A little waterfed pole secret for you pressure washers

Why won’t DI alone work with readings of a 100?

It will, but the higher the PPM the faster the resin will degrade, up to a point where it will not be worth it and an RO/DI system is necessary then. Hence @Allenwagner saying for the rainwater that has PPM of 7 greatly cuts in DI resin costs, as it degrades way slower.
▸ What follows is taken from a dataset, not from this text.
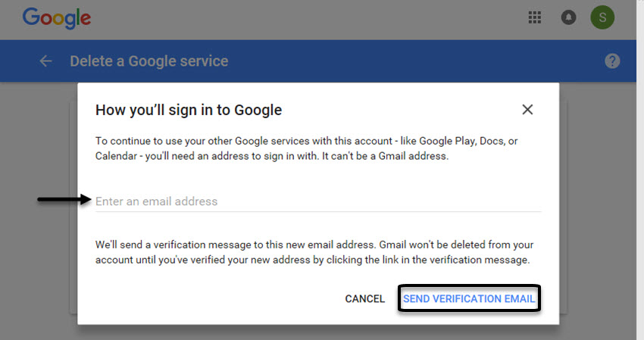The height and width of the screenshot is (340, 644).
Task: Click the Delete a Google service title
Action: coord(149,61)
Thank you for the good answer. I just had to deal with the failure of my ro filters. I bought a used homemade system to start with wfp and this past week the water from the ro jumped to 140 ppm . I needed to make a couple hundred gallons of pure water for a large job and my di would only bring it down to 8-11ppm. This forced me to try the rainwater which I have been considering for the last year but didn’t try since I didn’t need to. Now, I probably won’t replace the to. Doing commercial jobs I find it’s quicker and easier to haul the water in than hooking up hoses. It’s less of a trip hazard and I can be washing windows a minute after backing in. Same thing with rapping up when I am done. I am kind of jealous of the guys who have 45ppm coming out of the spigot.

1 Like

While you’re at it, train the monkey to lightly agitate the glass with a brush after you soap the house and before you rinse. Then you can go back around with a WFP and simply rinse with DI water for a spot-free finish. No brush work needed.

1 Like

I mean to be fair… we didn’t ask for the advice lol he just posted it.

1 Like

I used to work for a window cleaning company in Toledo. We once cleaned a set of 70’ glass stairwells, without a pump. They didn’t even own a pump for the wfp at all, and never needed it.

We run two wfp through a single di filter on the same job. No pump and plenty of pressure even to 40 ft. If you are running di only and not through the ro you should be fine with most tap pressure.